> _SELECTED EXCERPT_:
━━━━

Drug discovery with data
In recent years the pharmaceutical industry has relied more and more on computational modelling to aid drug discovery and development.
Computer models are used in a number of ways to tackle more challenging problems, explained Mark Mackey, CSO of Cresset. ‘For pharmaceutical and biotechnology companies, drug discovery is getting harder and harder: the easy targets are mined out; the regulatory and safety environment is increasingly tough; and the more biology we know, the more things can kill a compound before it even gets to the clinic,’ he said.
‘In this environment, efficiency in getting compounds into the drug discovery pipeline is critical. If you can make compounds “smarter”, then you need to make fewer to get one to the clinic.’
Such needs have driven developments in modelling algorithms. ‘Understanding why compounds have the biological activities that they do is difficult, and for too long the prevailing view on activity was fundamentally 2D,’ continued Mackey. ‘Chemists viewed compounds in terms of how they were put together, rather than what their electrostatic potentials, shapes, and other 3D properties were.’
He said that Cresset’s tools help medicinal and computational chemists view the overall picture, from the point of view of their intended protein targets, of what molecules look like. ‘The extra insights that this view brings can be invaluable when looking at a series of compounds and trying to decide what to make next,’ he explained.‘We’re improving our core molecular alignment and scoring algorithms, which lets us determine more accurately when two molecules have similar 3D properties and hence are likely to have similar biological activities.’
The company’s recently released Activity Miner software enables modellers to analyse a dataset of molecules and their biological activities, to find pairs of molecules that are very similar to each other yet have quite different biological activities. ‘These pairs have a high information content; they give information about what a protein likes or doesn’t like, when it binds to these molecules,’ he explained.

━━━━

> _AVAILABLE DATA_:
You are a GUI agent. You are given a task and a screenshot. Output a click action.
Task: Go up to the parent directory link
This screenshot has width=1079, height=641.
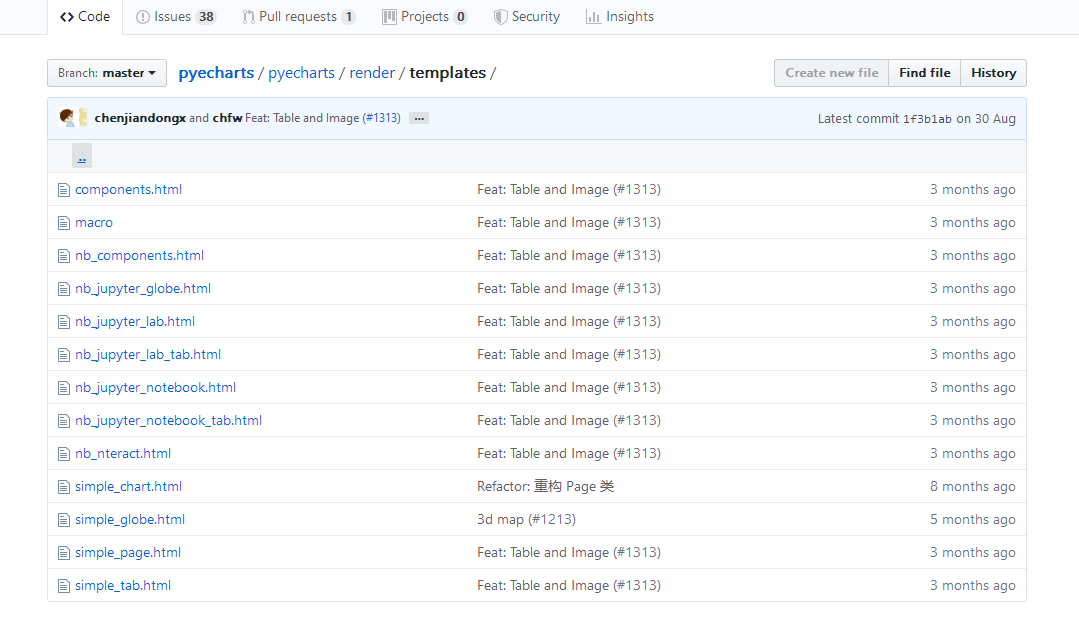82,157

━━━━

> _ACTIONS TO TAKE_:
A - According to the drug discovery article, what kind of molecule pairs does Cresset's Activity Miner software find in a dataset?
B - Pick up the drug discovery article after its final sentence and keep writing.
The material has nothing to do with the drug discovery article.

> _EXERCISE RESPONSES_:
A - Pairs of molecules that are very similar to each other yet have quite different biological activities.

B -
Cresset is also working on an extension to enable analysis of more than one set of biological activities simultaneously. In addition, the company is looking at extending its similarity algorithms from ligand to proteins. ‘If this works, we will be able to compare and cluster the available human protein structures on their 3D electrostatic and shape properties, which would be a huge boost to industrial drug discovery,’ explained Mackey. ‘It would allow computational chemists to jump in at the very start of a drug discovery project and say “OK, we want a compound that’s active against protein X, but protein Y is very similar to protein X so we need to keep an eye on that.”’
He also sees a shift from ligand-based drug design (LBDD), where modellers look at the small molecules, analyse them, compare them, and extract as much information as possible out of them to guide a medicinal chemistry programme, towards structure-based drug design (SBDD).
‘Five or 10 years ago, vast swathes of drug discovery (ion channels, GPCRs, etc) were exclusively the province of LBDD. The increasing availability of high-quality X-ray data for many of these targets has given us all new insights into how these protein families work and how our compounds are behaving when they bind to them, and we need to be able to fold that data into our existing ligand-based expertise,’ he explained.
Adrian Stevens, senior manager, predictive sciences marketing (life sciences) for Accelrys, has also observed changes in the approaches and applications of computational modelling for more complicated drug discovery. One such trend is the increased interest in polypharmacology, the treatment of diseases by modulating more than one target.
He also said that as the same compounds are screened again and again over time, it is possible to build up more understanding about drug viability. ‘You can start designing a problem out before it gets to clinical trials,’ he explained, adding that modelling also enables researchers to try to new ways to repurpose research and new patent opportunities.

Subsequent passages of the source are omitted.